### [What to produce]
This exercise calls for every line of the data below with the string "agent" in it.

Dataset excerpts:

---------------

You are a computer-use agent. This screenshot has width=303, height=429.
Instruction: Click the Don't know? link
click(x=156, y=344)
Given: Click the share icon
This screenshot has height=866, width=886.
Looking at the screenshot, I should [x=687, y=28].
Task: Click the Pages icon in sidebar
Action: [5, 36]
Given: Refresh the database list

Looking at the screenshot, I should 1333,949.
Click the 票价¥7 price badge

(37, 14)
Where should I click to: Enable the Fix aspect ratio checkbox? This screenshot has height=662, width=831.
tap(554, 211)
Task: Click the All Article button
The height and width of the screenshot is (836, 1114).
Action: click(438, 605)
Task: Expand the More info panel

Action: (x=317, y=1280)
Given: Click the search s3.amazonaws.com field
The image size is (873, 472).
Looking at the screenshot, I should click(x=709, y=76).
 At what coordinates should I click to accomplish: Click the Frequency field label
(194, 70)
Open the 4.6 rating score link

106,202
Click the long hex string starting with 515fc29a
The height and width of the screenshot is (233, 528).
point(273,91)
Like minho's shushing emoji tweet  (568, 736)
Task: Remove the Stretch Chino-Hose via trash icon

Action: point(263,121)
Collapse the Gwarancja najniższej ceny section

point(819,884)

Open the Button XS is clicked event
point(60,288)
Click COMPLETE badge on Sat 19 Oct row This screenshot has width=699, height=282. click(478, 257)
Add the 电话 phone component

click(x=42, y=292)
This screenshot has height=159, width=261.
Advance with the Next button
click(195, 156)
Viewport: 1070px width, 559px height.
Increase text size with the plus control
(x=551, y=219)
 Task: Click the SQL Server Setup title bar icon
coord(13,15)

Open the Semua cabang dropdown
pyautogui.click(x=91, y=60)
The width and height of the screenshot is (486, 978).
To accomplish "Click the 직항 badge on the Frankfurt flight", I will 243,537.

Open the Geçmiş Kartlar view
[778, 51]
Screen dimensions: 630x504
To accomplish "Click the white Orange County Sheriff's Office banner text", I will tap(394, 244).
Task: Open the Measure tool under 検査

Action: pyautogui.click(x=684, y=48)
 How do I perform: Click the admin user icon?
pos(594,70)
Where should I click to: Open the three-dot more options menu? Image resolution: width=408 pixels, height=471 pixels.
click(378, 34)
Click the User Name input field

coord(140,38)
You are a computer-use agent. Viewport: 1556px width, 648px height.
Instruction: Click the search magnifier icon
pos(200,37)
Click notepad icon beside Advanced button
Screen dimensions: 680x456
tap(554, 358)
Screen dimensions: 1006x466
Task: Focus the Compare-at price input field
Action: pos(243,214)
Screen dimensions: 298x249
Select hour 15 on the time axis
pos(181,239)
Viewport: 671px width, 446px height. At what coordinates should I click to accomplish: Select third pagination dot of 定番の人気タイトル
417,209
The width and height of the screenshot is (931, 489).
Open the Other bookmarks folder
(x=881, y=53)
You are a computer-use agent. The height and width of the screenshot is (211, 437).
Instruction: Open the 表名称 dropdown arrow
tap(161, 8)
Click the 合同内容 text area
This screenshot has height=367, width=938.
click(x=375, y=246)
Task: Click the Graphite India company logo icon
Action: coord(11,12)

---------------

### [Your solution]
You are a computer-use agent. This screenshot has width=303, height=429.
You are a computer-use agent. Viewport: 1556px width, 648px height.
You are a computer-use agent. The height and width of the screenshot is (211, 437).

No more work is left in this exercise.